How is Parkinson’s disease treated?
For now, there is no cure, but medications can help. Usually, patients are given a medicine called levodopa combined with one called carbidopa. Here’s some more information about levopoda:
- Nerve cells can use levodopa to make dopamine and replenish the brain’s dwindling supply
- Carbidopa keeps levodopa from being made into dopamine until it reaches the brain
- Although levodopa helps in at least 75% of Parkinson’s cases, not all symptoms respond equally
- Bradykinesia and rigidity respond best, while tremor may be only reduced a little bit. Problems with balance and other symptoms may not be relieved at all.

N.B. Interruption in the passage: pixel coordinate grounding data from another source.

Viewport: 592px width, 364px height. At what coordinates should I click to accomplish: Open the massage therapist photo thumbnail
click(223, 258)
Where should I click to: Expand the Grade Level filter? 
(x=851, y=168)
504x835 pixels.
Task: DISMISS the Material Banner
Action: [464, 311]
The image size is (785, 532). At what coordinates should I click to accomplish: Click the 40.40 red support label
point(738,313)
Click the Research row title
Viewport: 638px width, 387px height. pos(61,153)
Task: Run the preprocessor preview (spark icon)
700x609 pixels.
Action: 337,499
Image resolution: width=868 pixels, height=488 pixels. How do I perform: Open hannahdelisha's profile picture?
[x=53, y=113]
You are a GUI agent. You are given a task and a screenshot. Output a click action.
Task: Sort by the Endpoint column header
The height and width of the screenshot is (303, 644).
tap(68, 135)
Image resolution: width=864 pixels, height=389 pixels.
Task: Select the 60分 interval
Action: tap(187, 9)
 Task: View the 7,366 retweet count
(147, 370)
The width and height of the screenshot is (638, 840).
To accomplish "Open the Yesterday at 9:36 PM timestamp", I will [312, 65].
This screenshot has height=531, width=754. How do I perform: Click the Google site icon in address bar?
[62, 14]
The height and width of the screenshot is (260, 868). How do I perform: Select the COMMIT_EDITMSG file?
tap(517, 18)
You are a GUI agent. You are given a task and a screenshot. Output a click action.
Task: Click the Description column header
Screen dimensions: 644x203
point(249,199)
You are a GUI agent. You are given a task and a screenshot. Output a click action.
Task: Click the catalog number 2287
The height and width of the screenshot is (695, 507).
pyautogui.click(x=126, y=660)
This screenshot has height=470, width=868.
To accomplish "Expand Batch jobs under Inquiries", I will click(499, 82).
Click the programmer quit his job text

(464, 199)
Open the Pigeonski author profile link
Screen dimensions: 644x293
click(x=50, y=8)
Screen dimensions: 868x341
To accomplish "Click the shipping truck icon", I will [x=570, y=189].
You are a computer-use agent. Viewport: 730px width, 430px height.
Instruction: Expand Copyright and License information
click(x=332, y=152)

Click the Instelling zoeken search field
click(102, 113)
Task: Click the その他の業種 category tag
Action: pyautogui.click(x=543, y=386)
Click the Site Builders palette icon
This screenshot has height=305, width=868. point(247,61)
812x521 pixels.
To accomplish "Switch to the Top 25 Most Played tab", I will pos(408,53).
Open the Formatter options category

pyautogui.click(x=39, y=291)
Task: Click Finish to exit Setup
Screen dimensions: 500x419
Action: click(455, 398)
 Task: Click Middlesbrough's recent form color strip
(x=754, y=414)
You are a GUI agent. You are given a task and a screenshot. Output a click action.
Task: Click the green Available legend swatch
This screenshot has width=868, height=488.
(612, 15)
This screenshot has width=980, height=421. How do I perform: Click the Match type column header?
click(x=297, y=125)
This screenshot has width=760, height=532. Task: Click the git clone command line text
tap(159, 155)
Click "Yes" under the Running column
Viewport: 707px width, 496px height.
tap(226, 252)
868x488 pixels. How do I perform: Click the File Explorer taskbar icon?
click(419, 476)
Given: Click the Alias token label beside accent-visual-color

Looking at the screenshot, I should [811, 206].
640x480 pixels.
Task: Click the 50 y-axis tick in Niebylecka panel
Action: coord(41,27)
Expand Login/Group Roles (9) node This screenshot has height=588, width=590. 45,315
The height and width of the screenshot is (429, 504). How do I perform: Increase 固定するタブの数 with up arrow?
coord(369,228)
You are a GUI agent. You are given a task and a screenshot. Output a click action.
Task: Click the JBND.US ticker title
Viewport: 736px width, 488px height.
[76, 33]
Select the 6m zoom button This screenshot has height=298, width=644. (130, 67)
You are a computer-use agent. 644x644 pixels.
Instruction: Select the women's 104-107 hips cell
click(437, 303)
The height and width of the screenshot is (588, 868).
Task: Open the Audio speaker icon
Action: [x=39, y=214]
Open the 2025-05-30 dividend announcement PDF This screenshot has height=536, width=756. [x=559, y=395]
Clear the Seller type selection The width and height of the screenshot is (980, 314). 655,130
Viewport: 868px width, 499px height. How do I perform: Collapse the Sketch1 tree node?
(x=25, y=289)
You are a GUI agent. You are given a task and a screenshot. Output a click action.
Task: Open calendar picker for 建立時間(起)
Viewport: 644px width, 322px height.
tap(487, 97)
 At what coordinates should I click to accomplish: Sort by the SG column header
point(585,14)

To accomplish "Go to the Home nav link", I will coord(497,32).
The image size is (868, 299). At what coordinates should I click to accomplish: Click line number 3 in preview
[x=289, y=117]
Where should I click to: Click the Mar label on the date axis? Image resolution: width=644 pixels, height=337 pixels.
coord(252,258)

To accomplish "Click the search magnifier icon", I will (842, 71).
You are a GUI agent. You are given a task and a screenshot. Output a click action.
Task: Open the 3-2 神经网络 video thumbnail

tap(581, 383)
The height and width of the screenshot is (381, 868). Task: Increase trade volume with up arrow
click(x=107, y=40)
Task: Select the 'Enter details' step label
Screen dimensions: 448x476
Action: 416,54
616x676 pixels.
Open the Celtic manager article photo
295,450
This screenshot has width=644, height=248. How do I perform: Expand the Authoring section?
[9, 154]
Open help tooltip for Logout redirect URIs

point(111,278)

In some cases, surgery may be appropriate if the disease doesn’t respond to drugs. A therapy called deep brain stimulation (DBS) has now been approved by the U.S. Food and Drug Administration. In DBS:
- Electrodes are implanted into the brain and connected to a small electrical device that can be externally programmed
- PD patients may not need as much levodopa and other drugs, which in turn decreases side effects
- Fluctuation of symptoms and to reduce tremors, slowness of movements, and gait problems can be eased
DBS requires careful programming of the stimulator device in order to work correctly.